= Sara G =

The Sara G is an ocean rowing boat which holds multiple world records.

==Build and specifications==
She was built in Australia in 2007 and is 11.1 m long and 1.8 m wide. There are 3 rowing positions on deck with two cabins: one at the bow and a larger cabin at the stern. The hull is made of Duflex, a composite material with a balsa wood core sandwiched between fiberglass sheeting. She has one sister boat called the 'Vopak Victory'. She was most recently owned by Matt Craughwell and had been docked in Christchurch, England.

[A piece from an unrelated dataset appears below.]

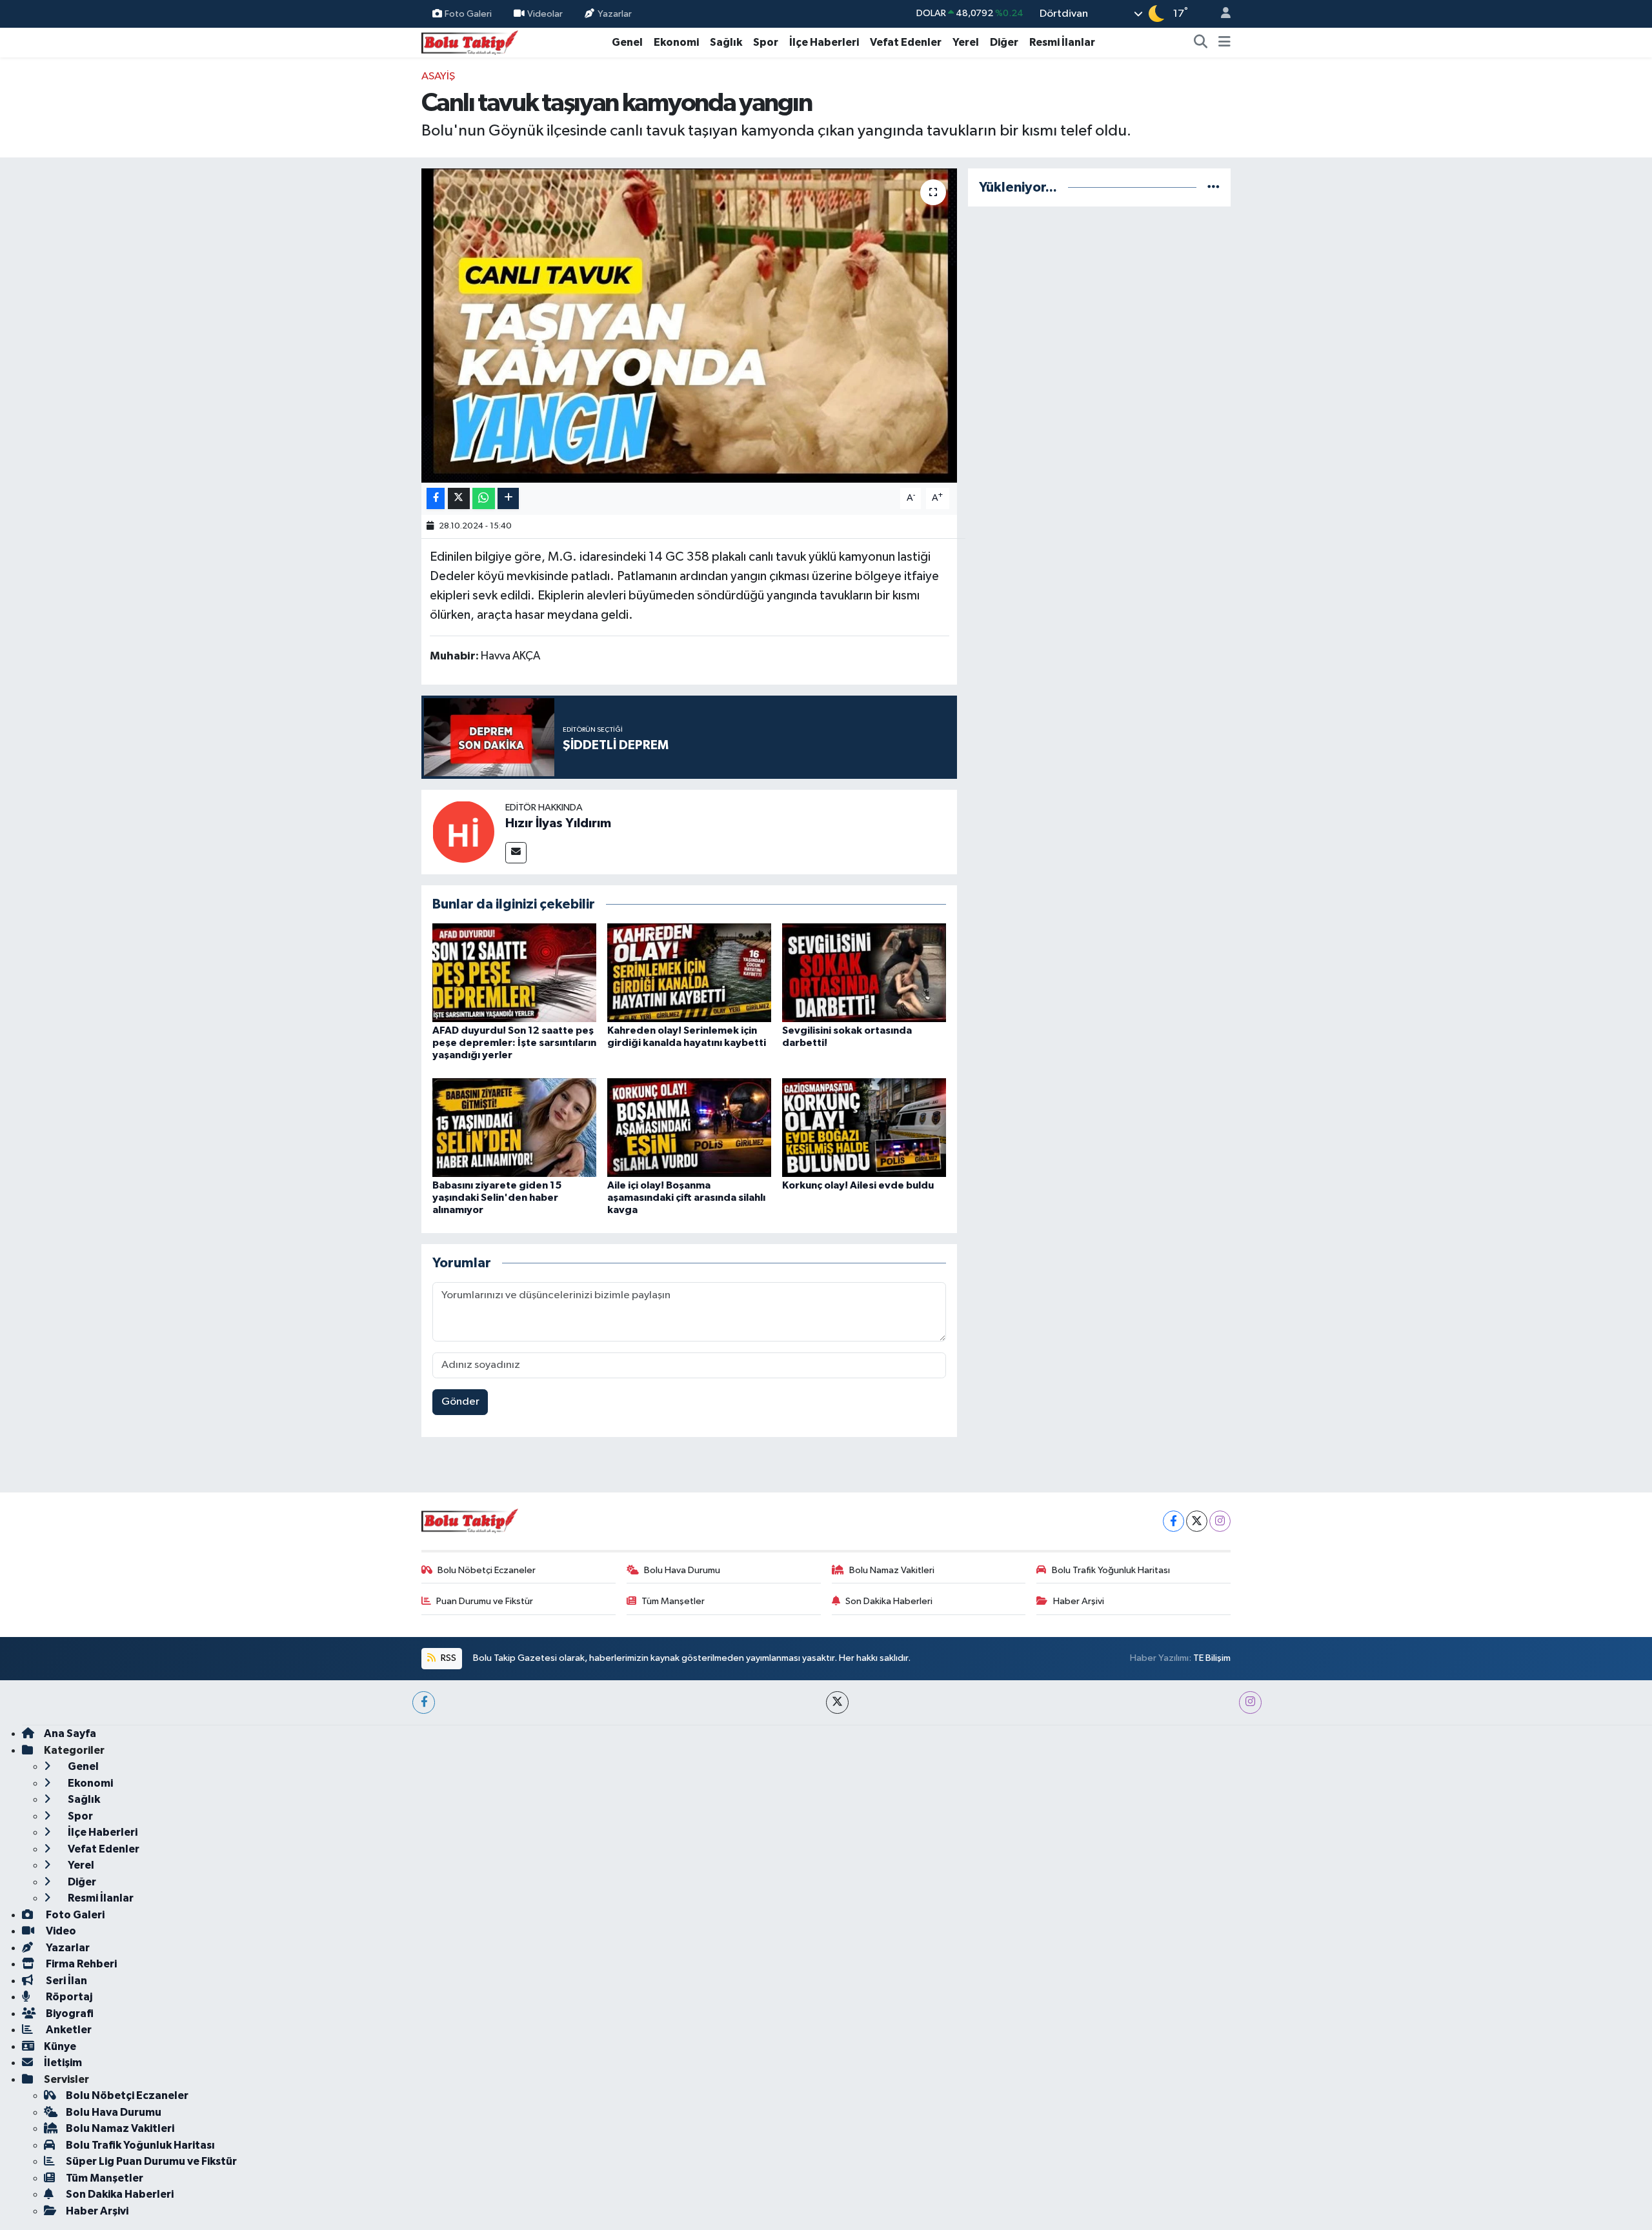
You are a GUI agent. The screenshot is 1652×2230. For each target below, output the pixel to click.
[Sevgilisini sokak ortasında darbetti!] (864, 972)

==Oceans crossed and records==
On the 30 December 2007 the Sara G crossed the Tasman Sea by oar, setting a new record of 32 days. In 2010 she crossed the mid-Atlantic Ocean, traveling from Morocco to Barbados in 57 days. On the same route in 2011, the Sara G broke the world record for the fastest rowing crossing of any ocean. The record for the row is 33 days 21 hours and 46 minutes with an average speed of 3.9 knots.

== Accident in 2012 ==
Sara G capsized during an Atlantic Ocean world record attempt in 2012. The capsize could not be righted and the crew of six were forced to abandon the vessel for a life raft. They were rescued after 14 hours adrift by a Taiwanese cargo ship. The crew had completed 2,500 miles of the 3,000 mile route from Morocco to Barbados when the incident occurred on the 28th day of the expedition. The inverted Sara G eventually washed ashore a year later on the Florida Keys, too badly damaged to be repaired. The boat is now on display at the Shipwreck Bar and Grill, a restaurant owned by the salvager in the Key Largo area.